Network Blog

Reflections on fitness, wellness, health and more

How wearable tech can boost incidental exercise

By Australian Fitness Network's Executive Director, Nigel Champion

Our promise to our clients and members is that we will guide, support and motivate them through their health and fitness journeys. The difficulty in delivering on this promise is that we may only see them for an hour or two each week. So, the $64,000 question is, what do we do about the remaining 166+ hours of the week when we don’t see them?

The answer lies in convincing them of the incredible benefits of incidental activity – exercise that they won’t even realise they are doing. The effects of every small act of movement performed throughout the day accumulate, and result in increased energy expenditure. This is not about attending a training session, going for a run or playing sport, but about choosing to be active whenever possible instead of taking the easy, sedentary option. Take the stairs not the lift. Park five minutes further from your workplace. Walk around the office to ask colleagues simple questions rather than emailing or phoning them.

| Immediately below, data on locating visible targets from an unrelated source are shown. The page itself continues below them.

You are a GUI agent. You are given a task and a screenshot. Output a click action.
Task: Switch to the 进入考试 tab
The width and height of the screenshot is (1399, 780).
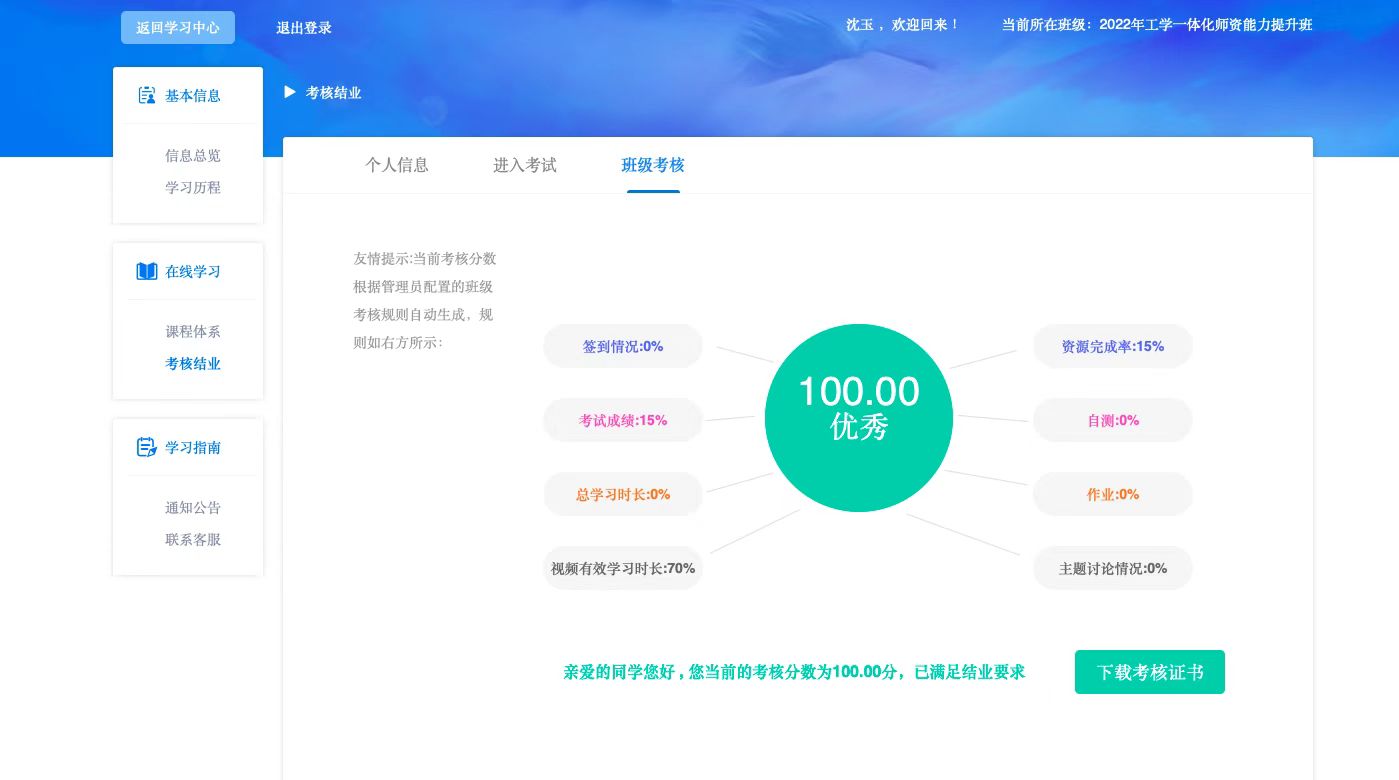(525, 165)
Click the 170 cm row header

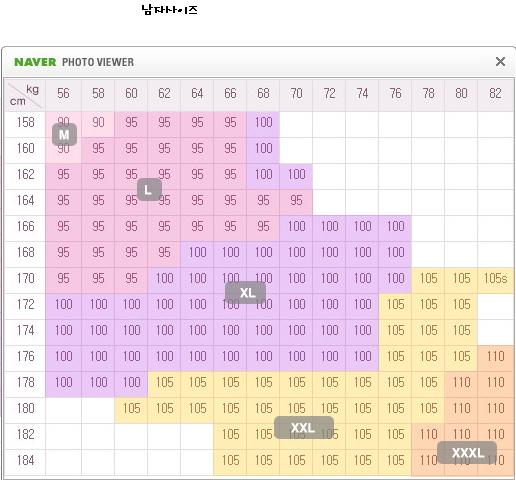click(25, 278)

For clients and members to truly realise the power of incidental exercise, however, it needs to be measurable. In case you hadn’t noticed, that’s very easily done these days. As well as tracking daily activity levels and providing immediate feedback to the wearer, data gathered by wearable technology can often be automatically shared with a personal trainer, thereby enabling the PT to monitor their client and offer advice and encouragement accordingly.

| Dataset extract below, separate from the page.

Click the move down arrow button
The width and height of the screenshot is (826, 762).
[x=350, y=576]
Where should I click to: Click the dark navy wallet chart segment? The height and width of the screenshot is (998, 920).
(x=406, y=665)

While some wearable technology is designed specifically for use during exercise, when it comes to gauging the exertions of incidental activity, wrist-worn devices are probably the more practical option, as clients can wear them all day without even thinking about it. We’re talking smart watches like the Apple Watch, Fitbit, Samsung Gear Fit, Moto 360 and wearables like Jawbone and MisFit, all of which download daily activity to your phone.

These devices can record incidental exercise, and set daily activity goals based on recommendations from leading health organisations. The five activity areas monitored and recorded by Apple Watch, for example, are steps taken, kilojoules burned, distance moved, floors climbed and time spent standing. Throughout the day the wearable provides progress updates until the goals in each area are achieved.

The irony of all this, of course, is that technology is largely responsible for the huge reduction in incidental exercise in our daily lives, resulting in the high incidence of sedentary lifestyle diseases, such as high blood pressure, cardiovascular disease, diabetes and obesity. But just because it contributed to the problem doesn’t mean technology can’t also be part of the solution.